An exact restatement of the records below is expected.

----

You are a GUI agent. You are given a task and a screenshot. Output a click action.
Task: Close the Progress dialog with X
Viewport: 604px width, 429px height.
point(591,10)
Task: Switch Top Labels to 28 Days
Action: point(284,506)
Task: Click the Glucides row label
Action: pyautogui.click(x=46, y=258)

----

**REPLY TO THE EXERCISE**
You are a GUI agent. You are given a task and a screenshot. Output a click action.
Task: Close the Progress dialog with X
Viewport: 604px width, 429px height.
point(591,10)
Task: Switch Top Labels to 28 Days
Action: point(284,506)
Task: Click the Glucides row label
Action: pyautogui.click(x=46, y=258)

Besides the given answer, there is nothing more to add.